Textauszug

Schon eigenartig, dass es jetzt am Todesstreifen am besten aussieht, was die Fichten betrifft.

Am HIRSCHKOPFBLICK mache ich heute Kehrt. Ich nenne den Punkt so, weil man von ihm die Hirschköpfe, eine Felsformation, sehen kann.

Auf dem Rückweg achte ich wieder vor allem auf die jungen Fichten, die mir Hoffnung geben, dass es alles mal wieder so wird, wie es war. Aber der Wendepunkt der Zerstörung ist noch lange nicht erreicht, denke ich, weil sie ja überall auf der Erde noch von ihrer Gier besessen sind und gar nicht ans Aufhören denken.

Wunderbar erscheinen mir die Zwergfichten, die nur ein paar Zentimeter groß sind. Leben beginnt immer ganz klein. Jeder Baum beginnt ganz klein. Mit einem kleinen Samen oder einem Zwergbäumchen.

Wie immer besuche ich den Ehrenfriedhof. Die zwei Fichten auf dem Gelände leben noch. Außerhalb des Hags sieht es schlimm aus. Hier und da sehe ich kleine Fichten. Ich nenne den Friedhof mal einfach HAG. Ein anderes, altes Wort aus vergangenen Zeiten. Ob die beiden großen Fichtenhüter überleben werden?, frage ich mich. Ich wünsche es ihnen.

Vor einem der Grabsteine, auf denen unbekannter Russe steht, liegt ein Gesteck.

Bei der Infotafel sehe ich herausgebrochene Granitsteine. Spuren von Vandalismus. Die Infotafel steht schief. Das dient keinem, denke ich, einfach nur primitive Wut, die hier ausgelebt wurde.

Zurück beim Parkplatz denke ich, wie es hier war, noch vor einem Jahr, von zwei Jahren. Wie schnell immer alles zerstört wird. Meister des Osten haben oft erwähnt, dass man jahrelang seinen Geist schulen kann, aber ein Moment der feurigen Wut und des maßlosen Zorns alles zerstört. Auch bei der gegenwärtigen Umweltzerstörung muss man gelassen bleiben, so schwer es fallen mag.

Bereitgestelltes Material
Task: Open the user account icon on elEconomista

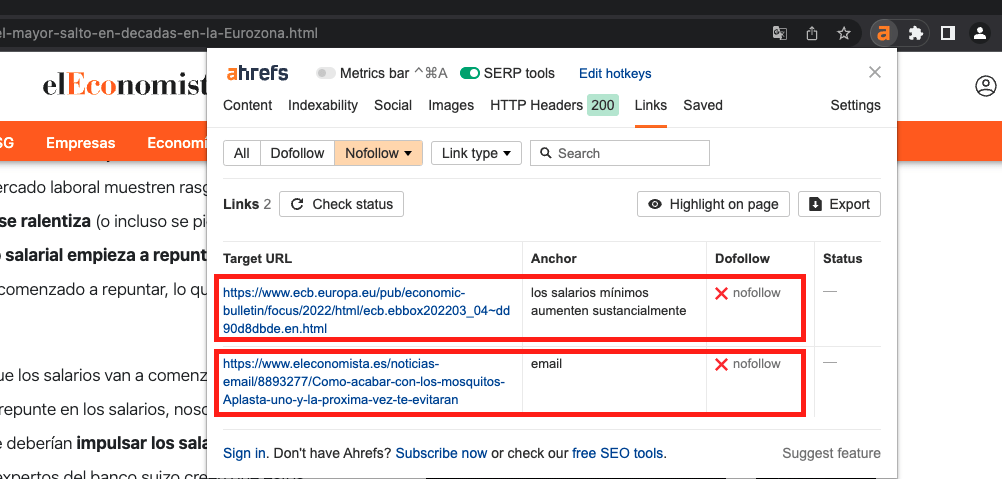Action: pyautogui.click(x=986, y=87)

Auszuführende Schritte
A: Beantworte, welche Felsformation man laut dem Textauszug vom Hirschkopfblick aus sehen kann.
B: Übersetze diesen Satz aus dem Textauszug ins Englische: „Wunderbar erscheinen mir die Zwergfichten, die nur ein paar Zentimeter groß sind.“
Das Material spielt hierfür keine Rolle.

Die Ergebnisse
A: Die Hirschköpfe.

B: The dwarf spruces, which are only a few centimeters tall, seem wonderful to me.